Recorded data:
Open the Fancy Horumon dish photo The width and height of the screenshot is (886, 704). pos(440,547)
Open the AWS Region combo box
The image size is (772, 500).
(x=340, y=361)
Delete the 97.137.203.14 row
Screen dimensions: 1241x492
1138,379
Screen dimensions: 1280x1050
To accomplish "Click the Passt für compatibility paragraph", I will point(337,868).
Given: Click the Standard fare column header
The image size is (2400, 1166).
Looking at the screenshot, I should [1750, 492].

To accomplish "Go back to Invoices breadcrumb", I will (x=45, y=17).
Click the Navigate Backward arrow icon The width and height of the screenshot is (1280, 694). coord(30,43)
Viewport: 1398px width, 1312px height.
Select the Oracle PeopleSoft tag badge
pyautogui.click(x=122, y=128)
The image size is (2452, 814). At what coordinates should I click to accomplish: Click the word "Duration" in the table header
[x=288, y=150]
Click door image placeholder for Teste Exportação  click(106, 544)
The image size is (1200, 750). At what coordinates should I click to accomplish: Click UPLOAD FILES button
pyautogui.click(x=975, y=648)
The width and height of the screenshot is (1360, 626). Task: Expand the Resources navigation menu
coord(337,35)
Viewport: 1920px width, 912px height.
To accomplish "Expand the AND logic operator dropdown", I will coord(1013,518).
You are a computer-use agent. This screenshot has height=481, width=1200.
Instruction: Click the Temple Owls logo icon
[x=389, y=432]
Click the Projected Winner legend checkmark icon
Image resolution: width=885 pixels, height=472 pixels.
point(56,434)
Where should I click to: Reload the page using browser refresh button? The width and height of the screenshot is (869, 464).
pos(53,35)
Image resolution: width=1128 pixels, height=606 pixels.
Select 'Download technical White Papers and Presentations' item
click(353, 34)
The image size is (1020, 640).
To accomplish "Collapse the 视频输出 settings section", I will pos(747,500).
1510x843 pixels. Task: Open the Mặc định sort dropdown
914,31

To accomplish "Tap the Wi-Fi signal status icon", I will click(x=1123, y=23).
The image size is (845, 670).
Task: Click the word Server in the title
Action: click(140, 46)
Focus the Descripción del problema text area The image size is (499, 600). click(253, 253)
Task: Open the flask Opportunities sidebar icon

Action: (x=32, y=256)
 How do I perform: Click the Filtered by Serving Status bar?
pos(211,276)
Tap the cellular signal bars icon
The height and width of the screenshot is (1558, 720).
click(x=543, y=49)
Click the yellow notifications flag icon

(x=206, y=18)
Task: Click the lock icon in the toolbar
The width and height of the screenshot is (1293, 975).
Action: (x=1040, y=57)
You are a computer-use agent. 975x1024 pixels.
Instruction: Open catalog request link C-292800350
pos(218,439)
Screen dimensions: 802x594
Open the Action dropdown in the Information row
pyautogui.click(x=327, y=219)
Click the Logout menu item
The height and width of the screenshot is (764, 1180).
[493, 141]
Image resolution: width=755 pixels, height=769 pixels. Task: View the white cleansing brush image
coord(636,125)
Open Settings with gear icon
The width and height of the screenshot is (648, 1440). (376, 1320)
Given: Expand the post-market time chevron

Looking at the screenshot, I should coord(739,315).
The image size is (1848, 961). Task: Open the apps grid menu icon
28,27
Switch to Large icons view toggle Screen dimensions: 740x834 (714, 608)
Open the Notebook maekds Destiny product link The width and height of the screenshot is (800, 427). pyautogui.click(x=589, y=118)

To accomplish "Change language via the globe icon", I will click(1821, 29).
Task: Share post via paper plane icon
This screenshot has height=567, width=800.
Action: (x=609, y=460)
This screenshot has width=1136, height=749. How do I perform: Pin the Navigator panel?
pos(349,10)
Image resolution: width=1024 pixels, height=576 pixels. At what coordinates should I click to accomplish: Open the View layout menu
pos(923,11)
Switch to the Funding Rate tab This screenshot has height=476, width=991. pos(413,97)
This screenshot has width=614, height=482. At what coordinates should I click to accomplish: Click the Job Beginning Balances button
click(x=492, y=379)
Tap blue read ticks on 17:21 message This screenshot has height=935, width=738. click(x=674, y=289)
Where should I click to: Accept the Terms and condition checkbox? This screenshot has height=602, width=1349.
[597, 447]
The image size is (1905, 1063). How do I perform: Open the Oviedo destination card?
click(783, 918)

## What is being asked
The lines wanted are those from the one with "This screenshot has width=614, height=482." through the last line of the records, repeated exactly and with both ends included.

## Expected output
This screenshot has width=614, height=482. At what coordinates should I click to accomplish: Click the Job Beginning Balances button
click(x=492, y=379)
Tap blue read ticks on 17:21 message This screenshot has height=935, width=738. click(x=674, y=289)
Where should I click to: Accept the Terms and condition checkbox? This screenshot has height=602, width=1349.
[597, 447]
The image size is (1905, 1063). How do I perform: Open the Oviedo destination card?
click(783, 918)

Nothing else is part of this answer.